Generalmente, lxs niños estrella tienen tres caminos. O logran trascender esa figura consiguiendo inmediatamente papeles adultos exitosos y dramáticos para ser “tomados en serio, o “desaparecen del ambiente artístico” (de vez en cuando salen notas del estilo ‘Qué fue de la vida de…’, y quedan pegados al personaje que encarnaban) o se rebelan como pueden; muchas veces, a través de formas autodestructivas y peligrosas. Tal vez el cerebro humano no está preparado para lidiar con la fama y la aprobación masiva; mucho menos, con la visibilidad de que millones de personas te vean saliendo borracha de un boliche con los tacos en la mano (lo cual no tiene nada de malo) y te castiguen con la burla y la pena en revistas y cadenas de noticias.

ICarly, la serie que hizo famosa a Jennette

Esta última opción es una de las más morbosas y, por eso, más redituable. Hollywood tiene una fijación con construir celebridades infantiles para hacerlas caer de la forma más miserable y televisada posible. Le pasó a Britney Spears, que terminó siendo presa de una tutela; Lindsay Lohan; las hermanas Olsen; Amy Winehouse; Marilyn Monroe y Judy Garland, entre muchísimas otras. Sin embargo, tras el cimbronazo social que generó la irrupción masiva del feminismo en 2015, que problematizó dinámicas patriarcales violentas y normalizadas, y la masividad de consignas como #MeToo, varias actrices y cantantes empezaron a abordar públicamente la hipocresía y abusos que el mundo del entretenimiento imprime sobre lxs niñxs. Una realidad que también abarca a lxs niñxs influencers, que muchas veces son bebés que ni siquiera pueden consentir la exposición a la que están siendo sometidos sistemáticamente por sus padres, para conseguir oportunidades económicas.
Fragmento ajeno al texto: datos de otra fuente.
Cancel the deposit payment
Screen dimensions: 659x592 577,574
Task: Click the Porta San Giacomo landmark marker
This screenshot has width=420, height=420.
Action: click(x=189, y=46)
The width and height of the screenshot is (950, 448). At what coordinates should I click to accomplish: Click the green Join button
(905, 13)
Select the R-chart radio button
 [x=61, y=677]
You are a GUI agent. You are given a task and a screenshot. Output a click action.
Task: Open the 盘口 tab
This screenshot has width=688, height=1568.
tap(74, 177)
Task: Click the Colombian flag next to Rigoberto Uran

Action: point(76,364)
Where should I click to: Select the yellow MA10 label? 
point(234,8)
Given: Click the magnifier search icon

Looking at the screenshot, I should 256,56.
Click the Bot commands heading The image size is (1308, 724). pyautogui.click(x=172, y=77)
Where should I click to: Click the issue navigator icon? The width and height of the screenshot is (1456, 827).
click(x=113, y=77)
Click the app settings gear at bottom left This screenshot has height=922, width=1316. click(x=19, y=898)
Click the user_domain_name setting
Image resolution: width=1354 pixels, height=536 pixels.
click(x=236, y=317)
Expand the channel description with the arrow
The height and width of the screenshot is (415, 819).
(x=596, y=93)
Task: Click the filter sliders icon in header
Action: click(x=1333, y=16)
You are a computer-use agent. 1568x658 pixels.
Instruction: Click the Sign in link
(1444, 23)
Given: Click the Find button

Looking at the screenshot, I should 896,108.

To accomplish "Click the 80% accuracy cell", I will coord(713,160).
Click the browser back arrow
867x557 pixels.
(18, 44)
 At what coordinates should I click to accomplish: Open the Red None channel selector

No es de esperar que, tal vez, veamos próximamente más libros de memorias desnudando esta doble vara de explotación y complicidad corporativa entre adultos, que ocurre a puertas adentro de los sets, pero también a la vista de todxs. Los papeles infantiles no van a desaparecer. Me alegra que mi mamá haya muerto es una denuncia, pero también, un llamado a la acción para que estas situaciones sean abordadas; que lxs menores tengan charlas abiertas sobre cómo navegar la fama de una forma contenida y que su deseo genuino de querer actuar, (y no hacerlo por presiones externas) sea una prioridad absoluta.